MATERIAL SUPPLIED

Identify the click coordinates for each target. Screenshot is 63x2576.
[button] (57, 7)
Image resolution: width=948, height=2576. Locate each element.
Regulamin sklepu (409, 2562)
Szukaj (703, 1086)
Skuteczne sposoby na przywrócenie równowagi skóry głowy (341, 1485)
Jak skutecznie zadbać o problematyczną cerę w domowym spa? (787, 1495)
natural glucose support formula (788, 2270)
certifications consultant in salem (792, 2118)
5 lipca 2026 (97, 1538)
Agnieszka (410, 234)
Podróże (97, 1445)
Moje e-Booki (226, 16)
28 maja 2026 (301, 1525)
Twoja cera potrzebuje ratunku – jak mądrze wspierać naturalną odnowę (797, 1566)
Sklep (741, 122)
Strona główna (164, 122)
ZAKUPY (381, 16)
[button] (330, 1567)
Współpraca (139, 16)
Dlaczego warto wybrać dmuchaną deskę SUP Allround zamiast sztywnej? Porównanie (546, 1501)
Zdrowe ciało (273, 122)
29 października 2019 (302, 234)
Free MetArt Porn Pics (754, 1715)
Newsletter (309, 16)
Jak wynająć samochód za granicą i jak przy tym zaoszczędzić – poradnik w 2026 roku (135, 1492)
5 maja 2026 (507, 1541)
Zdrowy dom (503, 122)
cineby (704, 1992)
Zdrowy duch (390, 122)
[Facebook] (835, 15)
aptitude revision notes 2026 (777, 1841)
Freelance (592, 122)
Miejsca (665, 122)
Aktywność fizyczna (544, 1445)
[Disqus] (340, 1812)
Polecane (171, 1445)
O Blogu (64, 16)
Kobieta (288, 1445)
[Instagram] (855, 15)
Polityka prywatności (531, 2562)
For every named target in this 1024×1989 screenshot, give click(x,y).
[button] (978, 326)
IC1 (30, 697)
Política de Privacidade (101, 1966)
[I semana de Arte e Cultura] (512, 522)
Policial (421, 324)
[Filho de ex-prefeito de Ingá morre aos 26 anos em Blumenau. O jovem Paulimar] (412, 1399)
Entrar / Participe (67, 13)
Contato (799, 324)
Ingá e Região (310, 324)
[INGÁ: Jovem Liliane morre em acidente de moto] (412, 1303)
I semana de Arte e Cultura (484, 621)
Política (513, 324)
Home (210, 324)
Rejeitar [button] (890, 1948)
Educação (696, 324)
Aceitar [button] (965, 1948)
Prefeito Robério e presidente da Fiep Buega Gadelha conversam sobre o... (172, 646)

EXERCISE REQUIREMENTS
Type the records again in full, matching them exactly.

RESPONSE BELOW
Identify the click coordinates for each target. Screenshot is 63x2576.
[button] (57, 7)
Image resolution: width=948, height=2576. Locate each element.
Regulamin sklepu (409, 2562)
Szukaj (703, 1086)
Skuteczne sposoby na przywrócenie równowagi skóry głowy (341, 1485)
Jak skutecznie zadbać o problematyczną cerę w domowym spa? (787, 1495)
natural glucose support formula (788, 2270)
certifications consultant in salem (792, 2118)
5 lipca 2026 (97, 1538)
Agnieszka (410, 234)
Podróże (97, 1445)
Moje e-Booki (226, 16)
28 maja 2026 (301, 1525)
Twoja cera potrzebuje ratunku – jak mądrze wspierać naturalną odnowę (797, 1566)
Sklep (741, 122)
Strona główna (164, 122)
ZAKUPY (381, 16)
[button] (330, 1567)
Współpraca (139, 16)
Dlaczego warto wybrać dmuchaną deskę SUP Allround zamiast sztywnej? Porównanie (546, 1501)
Zdrowe ciało (273, 122)
29 października 2019 (302, 234)
Free MetArt Porn Pics (754, 1715)
Newsletter (309, 16)
Jak wynająć samochód za granicą i jak przy tym zaoszczędzić – poradnik w 2026 roku (135, 1492)
5 maja 2026 (507, 1541)
Zdrowy dom (503, 122)
cineby (704, 1992)
Zdrowy duch (390, 122)
[Facebook] (835, 15)
aptitude revision notes 2026 (777, 1841)
Freelance (592, 122)
Miejsca (665, 122)
Aktywność fizyczna (544, 1445)
[Disqus] (340, 1812)
Polecane (171, 1445)
O Blogu (64, 16)
Kobieta (288, 1445)
[Instagram] (855, 15)
Polityka prywatności (531, 2562)
For every named target in this 1024×1989 screenshot, give click(x,y).
[button] (978, 326)
IC1 (30, 697)
Política de Privacidade (101, 1966)
[I semana de Arte e Cultura] (512, 522)
Policial (421, 324)
[Filho de ex-prefeito de Ingá morre aos 26 anos em Blumenau. O jovem Paulimar] (412, 1399)
Entrar / Participe (67, 13)
Contato (799, 324)
Ingá e Região (310, 324)
[INGÁ: Jovem Liliane morre em acidente de moto] (412, 1303)
I semana de Arte e Cultura (484, 621)
Política (513, 324)
Home (210, 324)
Rejeitar [button] (890, 1948)
Educação (696, 324)
Aceitar [button] (965, 1948)
Prefeito Robério e presidente da Fiep Buega Gadelha conversam sobre o... (172, 646)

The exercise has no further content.